Has Christianity Failed in India? September 28, 2020

Today’s post is unusual, in that I am mainly presenting the ideas of another person (with his consent!).

When I work on Global/World Christianity, I have a special interest in India, not least as the setting of one of the world’s oldest Christian communities, probably dating to the late first century. Today, its forty million-plus Christians represent a very substantial group, which rarely receives the international recognition it deserves. In describing the issues they currently face, I will be drawing on an important piece by Kerala-based writer Jesudas Athyal.

Since its foundation in 1948, India has in theory been a secular republic, although dominated numerically by Hindus. Over the past decade, extremist Hindu groups have pressed hard on the nation’s minorities, Muslim and Sikh as well as Christian, creating a serious threat to human rights. At the worst end of the spectrum, far-Right militias have undertaken repeated violence against Muslims, usually on the pretense that they were maltreating cows. Some of the Hindu extremist parties and movements advocating such actions are genuinely frightening, and can be described by the much-over-used term “fascist.”

One part of that anti-minority campaign has been a systematic attempt to undermine the legitimacy of all non-Hindu groups, stressing that these are foreign religions, that their adherents were converted from Hinduism by force or fraud – however long ago. The far Right seeks, however impractically, to “reconvert” those supposed defectors back to their Hindu home, to create a uniform and pure Hindu nation.

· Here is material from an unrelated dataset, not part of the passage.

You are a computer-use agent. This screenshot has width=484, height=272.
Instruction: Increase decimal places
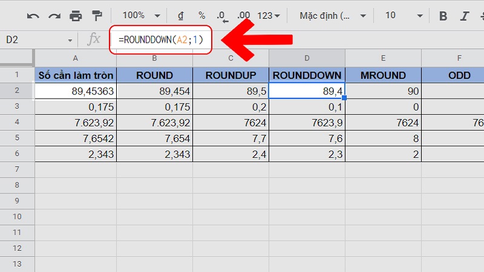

Recently, a controversy developed when writer Dilip Mandal argued that “Christianity is a Failed Project in India,” so that rightist Hindu groups like the RSS and the VHP should not even waste their time worrying about it. In an important riposte that you can read here, Jesudas Athyal argued to the contrary that “Christianity Hasn’t Failed In India. Conversion Isn’t Its Only Goal.” Obviously, he is not saying that the extremists should view Christians as a real threat and attack them accordingly (!), but is rather trying to set the historical and political record straight.

Please read his article for yourself, but he makes several key points about the scale and nature of actual Christian successes. These include points about the actual number of believers, which is much higher than is claimed in official statistics. In religious terms, I have myself described the Indian national census as “one of the world’s great works of creative fiction.” In many parts of the country, it is all but impossible for poorer people to get themselves registered as anything but a Hindu, whatever evidence they produce.

But Athyal makes many other points about how Christians live in these settings, and how for instance many maintain multiple religious identities. If you are a lower caste Christian believer, you might even choose not to declare yourself publicly to be a Christian in order to benefit from the nation’s “affirmative action” policies for such groups. In such a desperately poor society, official favors can make a huge difference to one’s livelihood.

He also has useful comments on the historical development of India’s Christianity, and its missionary heritage.

So, please read, and ask yourself why Western governments don’t spend more time challenging religious violence and persecution in India. At the least, we need to be aware of it.